Saturday, October 07, 2006

Always the dollars. Always the fuckin' dollars

* wilkes is apparently broke

* billmon on Foley:
"The lesson to take away, I think, is that our Chamber of People's Deputies isn't really that much different from a '70s mobbed up casino, and not at all different from a brokerage firm at the height of the '90s bull market. Money brings power and power brings the ability to get more money, which brings the ability to get more power.

A couple of days ago I said the Foley scandal was about the power, stupid. But that may also have put the wrong emphasis on it. It's still the economy, stupid -- although not in quite the way Clinton and company meant it.

Always the dollars. Always the fuckin' dollars."

* billmon: "Is there any shit job that James Baker won't do for the Bush family? What the hell have they got on him?"

* via aravosis:
"A nationwide poll of 1,500 registered voters released yesterday by the nonpartisan Pew Research Center found that 57 percent of white evangelicals are inclined to vote for Republican congressional candidates in the midterm elections, a 21-point drop in support among this critical part of the GOP base."

* glenn on foleygate:
"But for so many reasons -- its relative simplicity, its crystal clarity, the involvement of emotionally-charged issues, the salacious sex aspects -- this Foley scandal circumvents that whole dynamic. People are paying attention on their own. They don't need pundits or journalists to tell them what to think about it because they are able to form deeply held opinions on their own. None of the standard obfuscation tactics used for so long by Bush followers are working here. To the contrary, their attempted use of those tactics is making things much worse for them, because people can see that Bush followers are attempting -- through the use of patently dishonest and corrupt tactics -- to excuse the inexcusable. And seeing that, it gives great credence to all of the accusations voiced over the last five years that this is how the Bush movement operates in every area, because people can now see it for themselves.

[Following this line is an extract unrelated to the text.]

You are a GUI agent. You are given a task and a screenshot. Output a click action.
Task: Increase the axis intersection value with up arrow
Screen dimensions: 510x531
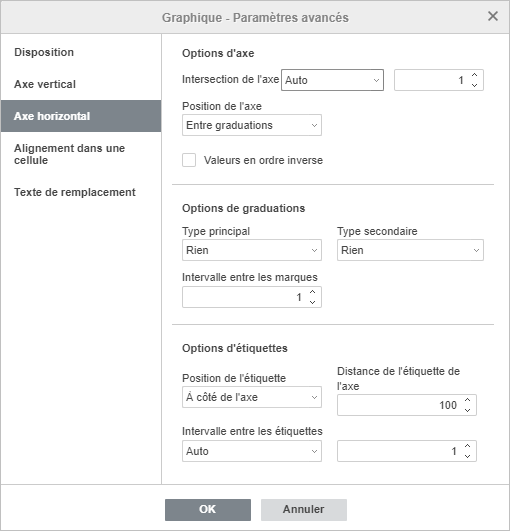point(474,75)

In that regard, this scandal is like the Cliffs' Notes version of a more complicated treatise on how the Bush movement operates. Every one of their corrupt attributes is vividly on display here
[]
It is as though Republicans are being punished for all of their serious political sins at once, in one perfectly constructed, humiliating scandal designed to highlight their crimes and exact just retribution for them. The Foley scandal is shining a very bright light on their conduct, not just in this one incident but with regard to how they have been governing the country generally over the last five years. That is why this scandal is so important and it is why Bush followers are so desperate to proclaim the whole thing over with -- even if it means having to jump on a pathetic Matt Drudge item to do it. The one thing they don't want is for a clear, illuminating light to be shined on how they conduct themselves."